Inzicht in de kwaliteit van Afvalstromen


Detectie en registratie van stoorstoffen tijdens de inzameling is de meest bruikbare en haalbare kwaliteitsmeting voor gemeenten.

Er is steeds meer aandacht voor de kwaliteit van huishoudelijke afvalstromen, zoals PMD en GFT, en er vinden steeds meer kwaliteitsmetingen plaats in de keten. Barnebies verkende voor het programma VANG - Huishoudelijk Afval welke informatie gemeenten het beste inzicht geeft voor sturing op kwaliteit. Hiervoor sprak Barnebies met experts uit de sector en onderzochten we welke beschikbare kwaliteitsmetingen met meest bruikbaar én haalbaar zijn om gemeenten inzicht in kwaliteit van afvalstromen te geven.

Auteurs: Niels Vink, Maurice Hoenderdos en Joost van Barneveld - Barnebies

De kwaliteit van gescheiden huishoudelijk afval blijft een uitdaging

Hoewel gemeenten steeds meer huishoudelijk afval gescheiden inzamelen, groeien de zorgen in de afvalsector over de kwaliteit van gescheiden materiaalstromen. Met name kwetsbare stromen zoals Plastic verpakkingsafval, Metaal en Drankenkartons (PMD) en Groente-, Fruit- en Tuinafval (GFT), maar ook textiel en Oud Papier en Karton (OPK) zijn gevoelig voor verontreinigingen.
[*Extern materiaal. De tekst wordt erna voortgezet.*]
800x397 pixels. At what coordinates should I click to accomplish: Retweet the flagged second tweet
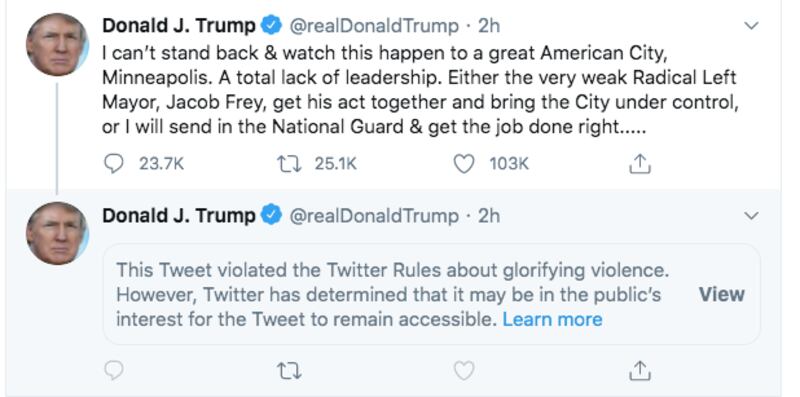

Relatief kleine hoeveelheden stoorstoffen kunnen ervoor zorgen dat grote volumes van de materiaalstroom worden afgekeurd.

De kwaliteit van gescheiden stromen verschilt sterk per gemeente, voornamelijk door verschillen in het inzamelingsbeleid en –systeem, de frequentie en volumes van inzameling, en verschillen in communicatie en voorlichting. Maar het ontbreekt gemeenten vaak aan goed inzicht om te kunnen sturen op de kwaliteit van gescheiden afvalstromen in hun gemeenten. Men weet niet wat goed werkt, omdat er weinig inzicht in de kwaliteit is en omdat gemeenten niet onderling de kwaliteitsdata delen. Hierdoor kunnen zij ook geen vergelijking onderling maken.
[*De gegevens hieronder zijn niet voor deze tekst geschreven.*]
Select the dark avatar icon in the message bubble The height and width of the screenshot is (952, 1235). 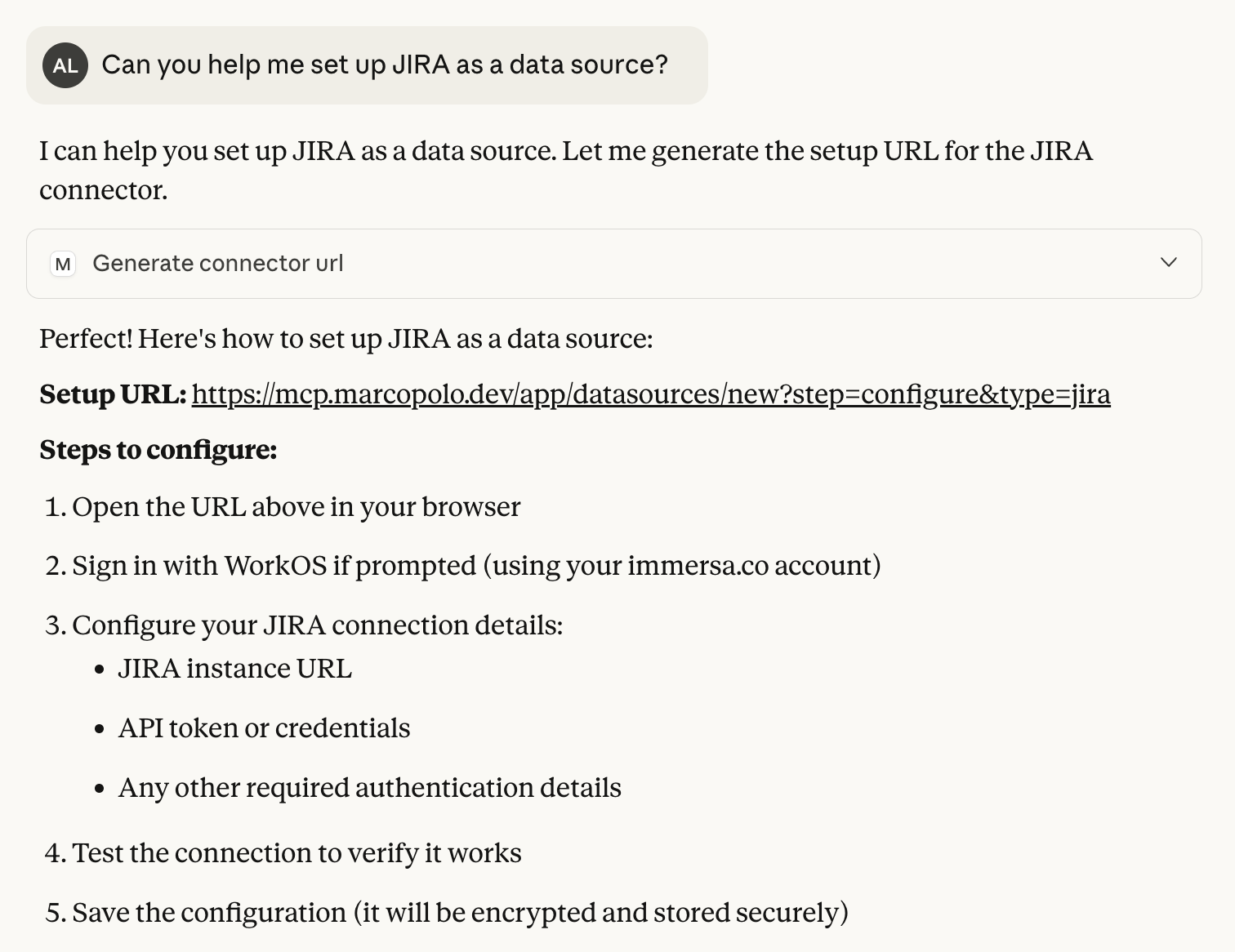point(64,65)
Onderzoek naar haalbaarheid en bruikbaarheid van kwaliteitsmetingen voor gemeenten

In de periode november 2021 tot en met februari 2022 is onderzocht wat de mogelijkheden zijn om gemeenten inzicht te geven in de kwaliteit van de gescheiden materiaalstromen. Hierbij is geïnventariseerd welke stappen er zijn in de keten en waar gemeten wordt. Dit leverde voor de GFT-stroom bijvoorbeeld: inzameling, overslag, verwerking en recycling, met ook nog verbranding van vervuilingen.
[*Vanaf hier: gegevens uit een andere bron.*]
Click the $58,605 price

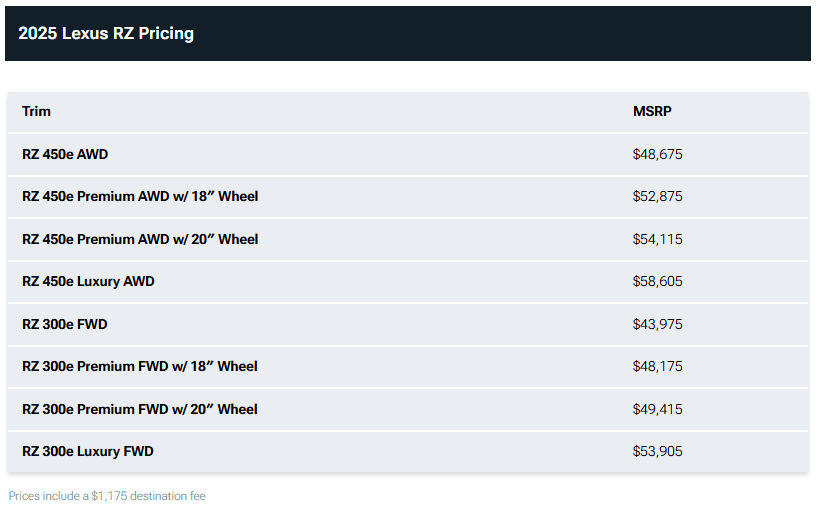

De focus lag hierbij op het identificeren van de meest bruikbare én haalbare kwaliteitsmetingen en welke gegevens daarbij een rol spelen. Daarbij werd onderzocht welke informatiestromen en indicatoren rondom kwaliteit er reeds bestaan en hoe deze informatie verweven is in de afvalverwerkingsketen voor verschillende afvalstromen (zie kader). Er werden zo’n 20 interviews uitgevoerd met experts uit de sector, vertegenwoordigers van gemeenten, afvalbedrijven en producentenorganisaties. In twee interactieve workshops werden de inzichten vervolgens gevalideerd en werden verschillende opties afgewogen op zoek naar de meest bruikbare en haalbare manieren om gemeenten meer inzicht in de kwaliteit van afvalstromen te geven.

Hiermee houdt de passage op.